Extracted entries —
▼▼▼

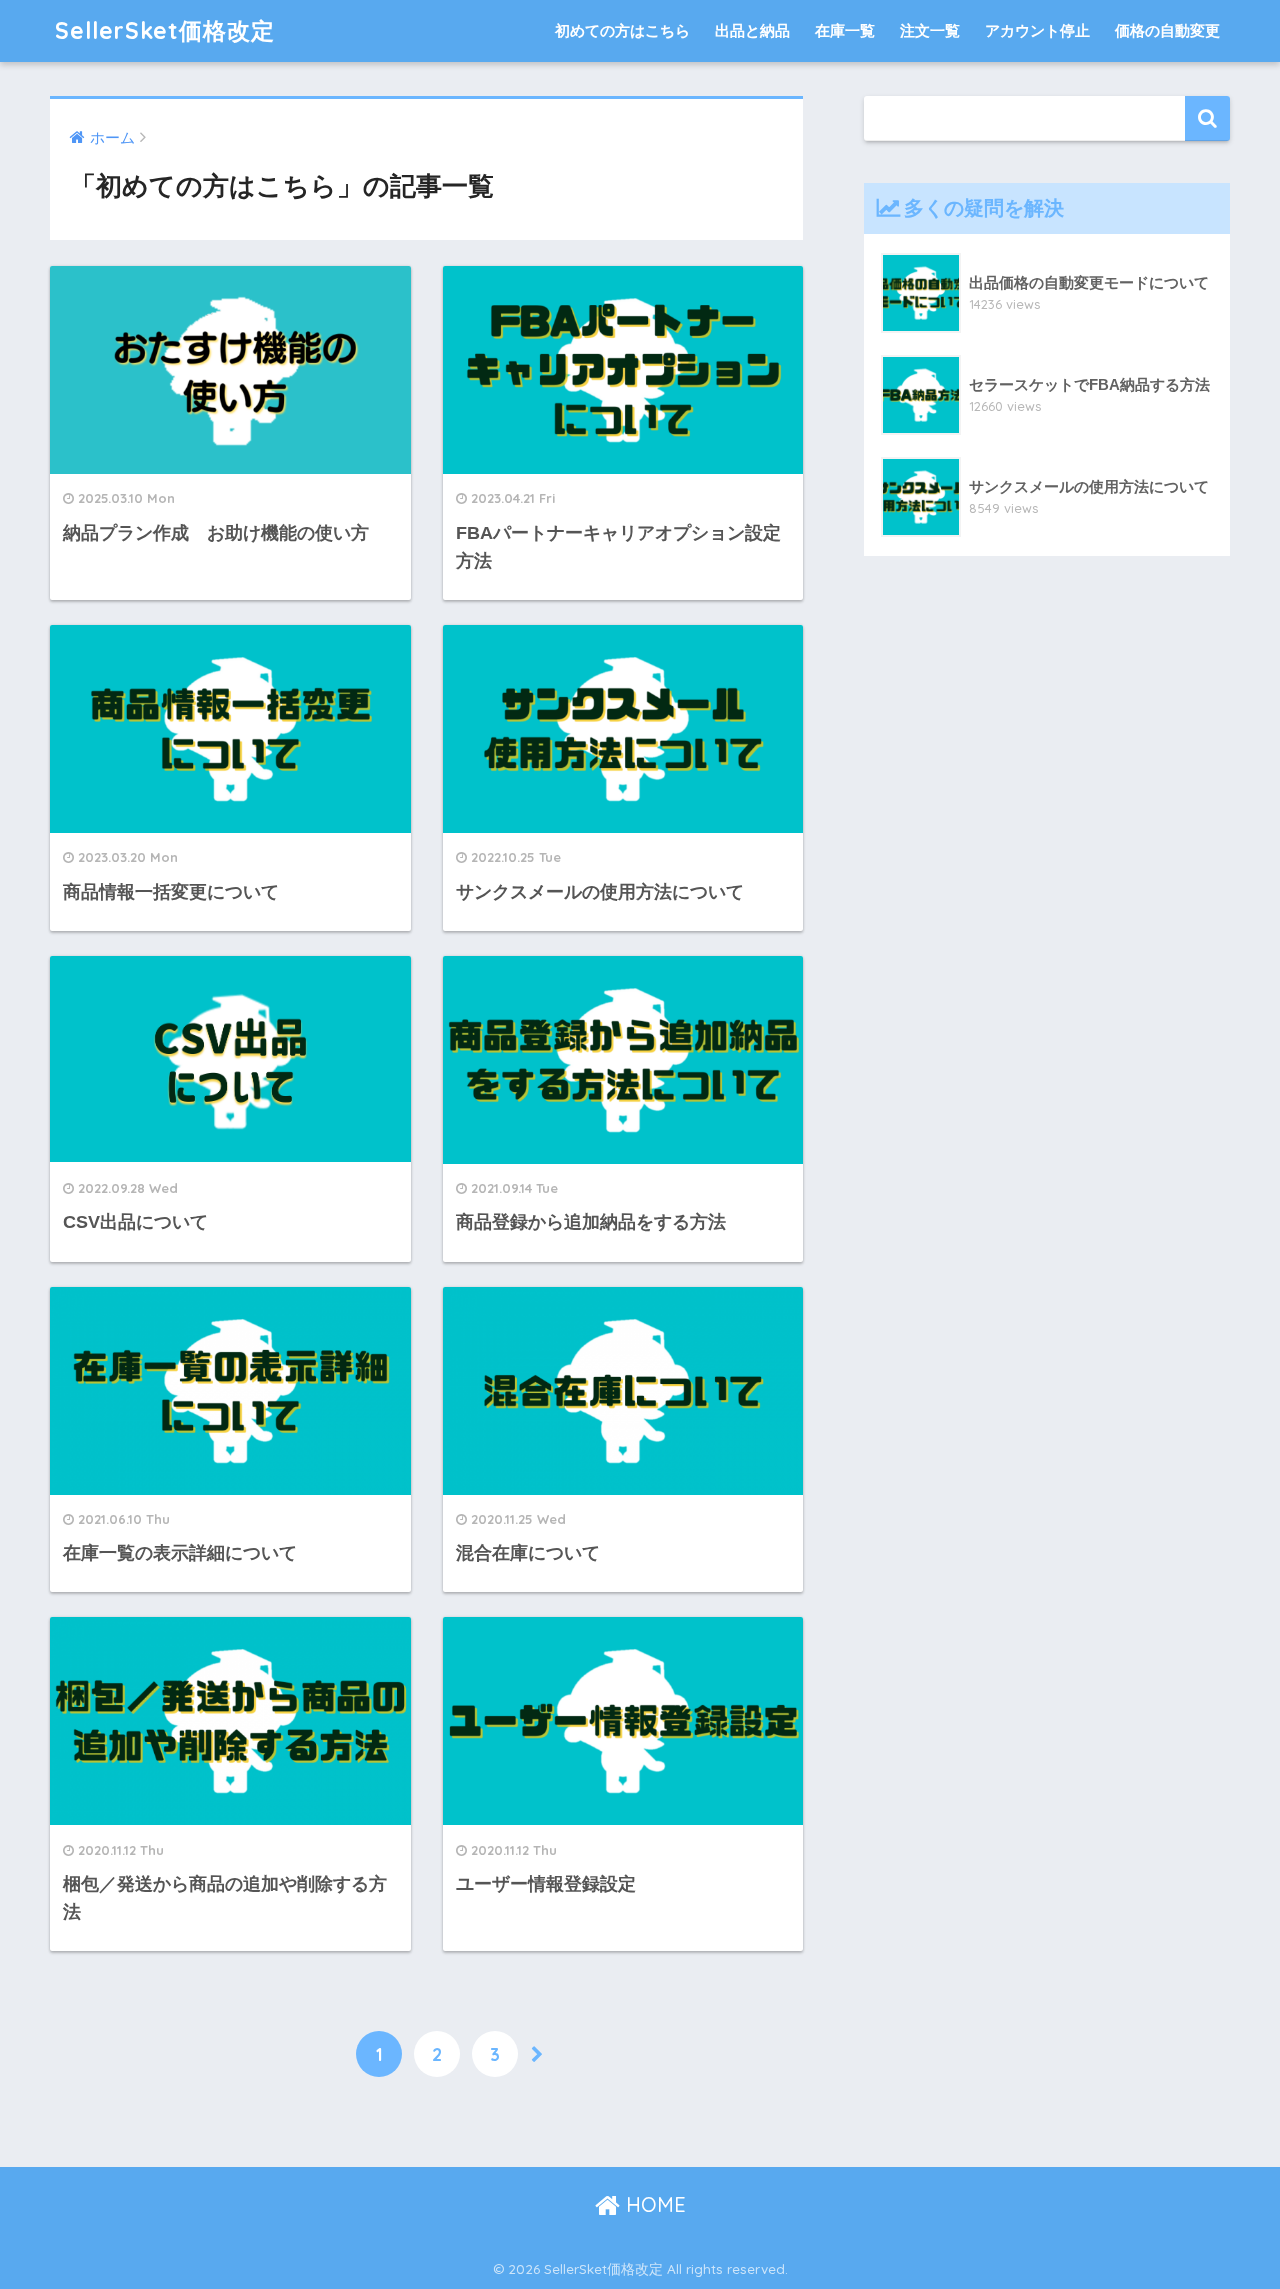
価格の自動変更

▲▲▲
▼▼▼

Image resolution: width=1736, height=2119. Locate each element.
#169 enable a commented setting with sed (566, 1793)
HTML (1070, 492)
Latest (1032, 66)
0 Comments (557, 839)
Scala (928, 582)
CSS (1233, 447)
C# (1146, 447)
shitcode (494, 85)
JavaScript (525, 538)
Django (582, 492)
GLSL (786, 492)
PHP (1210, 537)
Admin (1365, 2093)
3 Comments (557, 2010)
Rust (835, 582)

▲▲▲

What the exercise asks —
Transcribe the lines above between the line holding "HTML (1070, 492)" and the line holding "Rust (835, 582)", inclusive, exactly as they stand and with nothing added.

Your solution —
HTML (1070, 492)
Latest (1032, 66)
0 Comments (557, 839)
Scala (928, 582)
CSS (1233, 447)
C# (1146, 447)
shitcode (494, 85)
JavaScript (525, 538)
Django (582, 492)
GLSL (786, 492)
PHP (1210, 537)
Admin (1365, 2093)
3 Comments (557, 2010)
Rust (835, 582)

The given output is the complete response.